Tout d’abord, nous nous sommes rapprochés d’un expert forestier avec qui nous avons programmé un PSG (Plan Simple de Gestion) sur 15 ans. Nous le rencontrons 3 à 4 fois par an pour faire le point. Ma fille Mathilde prend en main l'administratif et le juridique en lien avec le comptable.

Nous nous sommes rapprochés d’un expert forestier avec qui nous avons programmé un PSG

J’ai toujours mené une réflexion permanente sur les différentes sources de rentabilité de la forêt : chasse, loisir, récolte de bois, de champignons, apiculture, fruitiers… aussi je me suis mis en relation avec une série d’acteurs locaux avec qui j’ai toujours travaillé en bonne intelligence et qui ont en même temps un regard fréquent sur la propriété. Certains y ont même grandi !

 

La Chasse

 

Ainsi, j’ai confié la gestion de la chasse de la forêt de Campuzan à une association locale. Nous avons signé un contrat sur 3 ans. Je me plais à aller chasser avec eux, il faut savoir agir « en bonne intelligence », dans le respect des intérêts de chacun. Le gros gibier est très présent, la chasse sert de régulation pour les chevreuils et les sangliers, mais nous comptons également 3 palombières et de nombreuses bécasses.

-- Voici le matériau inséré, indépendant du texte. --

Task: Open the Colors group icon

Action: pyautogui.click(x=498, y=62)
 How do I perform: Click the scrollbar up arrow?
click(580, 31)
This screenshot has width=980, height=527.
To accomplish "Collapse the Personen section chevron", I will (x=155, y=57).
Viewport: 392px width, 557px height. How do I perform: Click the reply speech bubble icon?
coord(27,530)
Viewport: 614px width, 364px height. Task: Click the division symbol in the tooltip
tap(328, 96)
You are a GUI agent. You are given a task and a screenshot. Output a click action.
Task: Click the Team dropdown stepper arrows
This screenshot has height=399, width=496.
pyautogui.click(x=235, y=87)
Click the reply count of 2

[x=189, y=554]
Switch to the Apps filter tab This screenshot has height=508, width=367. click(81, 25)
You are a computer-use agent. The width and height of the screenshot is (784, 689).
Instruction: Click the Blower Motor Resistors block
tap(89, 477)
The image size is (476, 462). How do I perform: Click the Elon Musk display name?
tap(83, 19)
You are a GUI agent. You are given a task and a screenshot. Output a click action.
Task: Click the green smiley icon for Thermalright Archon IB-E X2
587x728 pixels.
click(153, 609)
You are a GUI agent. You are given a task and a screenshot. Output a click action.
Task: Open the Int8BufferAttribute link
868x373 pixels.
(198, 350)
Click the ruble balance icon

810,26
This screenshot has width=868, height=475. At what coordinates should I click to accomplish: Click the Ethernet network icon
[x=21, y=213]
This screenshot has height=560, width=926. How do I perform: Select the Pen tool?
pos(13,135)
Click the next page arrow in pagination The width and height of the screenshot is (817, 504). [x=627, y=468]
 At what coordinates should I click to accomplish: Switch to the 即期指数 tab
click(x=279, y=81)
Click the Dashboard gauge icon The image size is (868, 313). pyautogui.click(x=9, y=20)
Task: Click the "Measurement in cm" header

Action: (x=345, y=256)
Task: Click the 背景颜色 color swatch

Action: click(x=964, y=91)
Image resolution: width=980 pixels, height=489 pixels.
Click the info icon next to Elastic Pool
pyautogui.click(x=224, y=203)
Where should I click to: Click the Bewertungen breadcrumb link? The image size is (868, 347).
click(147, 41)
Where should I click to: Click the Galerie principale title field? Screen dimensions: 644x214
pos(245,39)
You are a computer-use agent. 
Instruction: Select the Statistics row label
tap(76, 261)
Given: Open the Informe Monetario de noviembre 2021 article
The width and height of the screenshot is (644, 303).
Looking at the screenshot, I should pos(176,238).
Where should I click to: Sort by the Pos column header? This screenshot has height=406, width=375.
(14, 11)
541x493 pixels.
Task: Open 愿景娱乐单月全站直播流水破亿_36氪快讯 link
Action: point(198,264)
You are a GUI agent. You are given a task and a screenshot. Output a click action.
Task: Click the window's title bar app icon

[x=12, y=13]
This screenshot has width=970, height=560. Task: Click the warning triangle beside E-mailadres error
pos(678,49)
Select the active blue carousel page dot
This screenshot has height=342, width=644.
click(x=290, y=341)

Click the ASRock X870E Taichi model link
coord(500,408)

Photo ci-contre : Repas annuel de la Société de chasse organisé dans la forêt (A gauche, Madame Mathilde Barré, co-gérante)

Enfin nous avons salarié en 2017 un ouvrier agricole qui réalise de nombreux travaux avec l'aide du matériel dans lequel nous avons investi. Mon métier de carrier m’a familiarisé aux engins, ce qui n’est pas une obligation dans un investissement forestier, de nombreuses entreprises pouvant réaliser les travaux d’entretien et de récolte à votre place.

Est-ce que vous diriez que l’achat d’une forêt est compliqué ?

Tout dépend de ce que l’on recherche. Une forêt de plus de 100 ha constitue un bien rare en France puisqu’il ne s’en vend que 80 annuellement. Nous étions exigeants : trouver un lot suffisamment important allant de 150 à 250 ha avec un budget bien cadré pour construire une forêt d’agrément avec rentabilité différée. Il est important d’être bien accompagné par de bons professionnels. Je dirais également qu’il faut s'y impliquer un maximum sinon, on en perd vite le contrôle.

Il est important d’être bien accompagné par de bons professionnels

Enfin, l’autofinancement est la meilleure des solutions car il n’est pas simple d’obtenir un emprunt pour l’achat d’une forêt. Mais il s’agit d’un placement d’avenir sûr notamment car les grands domaines sont rares. La forêt constitue assurément une valeur refuge. La bourse ne fait pas rêver car elle induit la notion de risque financier tandis que la forêt incarne la sécurité mais aussi la rêverie. En ce qui concerne la transmission, la forêt est dotée d’une bonne fiscalité. J’y suis sensible pour mes enfants.

Achetée début 2016, la forêt de Campuzan a vu ses premières ventes de bois s’opérer, ce qui est très satisfaisant. Un deuxième achat forestier me tente mais je veux tout d’abord maîtriser parfaitement le fonctionnement de la forêt et le sujet de la dépense. Il est vrai que j’y ai pris goût. Je contacterai assurément Forêt Investissement qui a su répondre parfaitement à ma demande.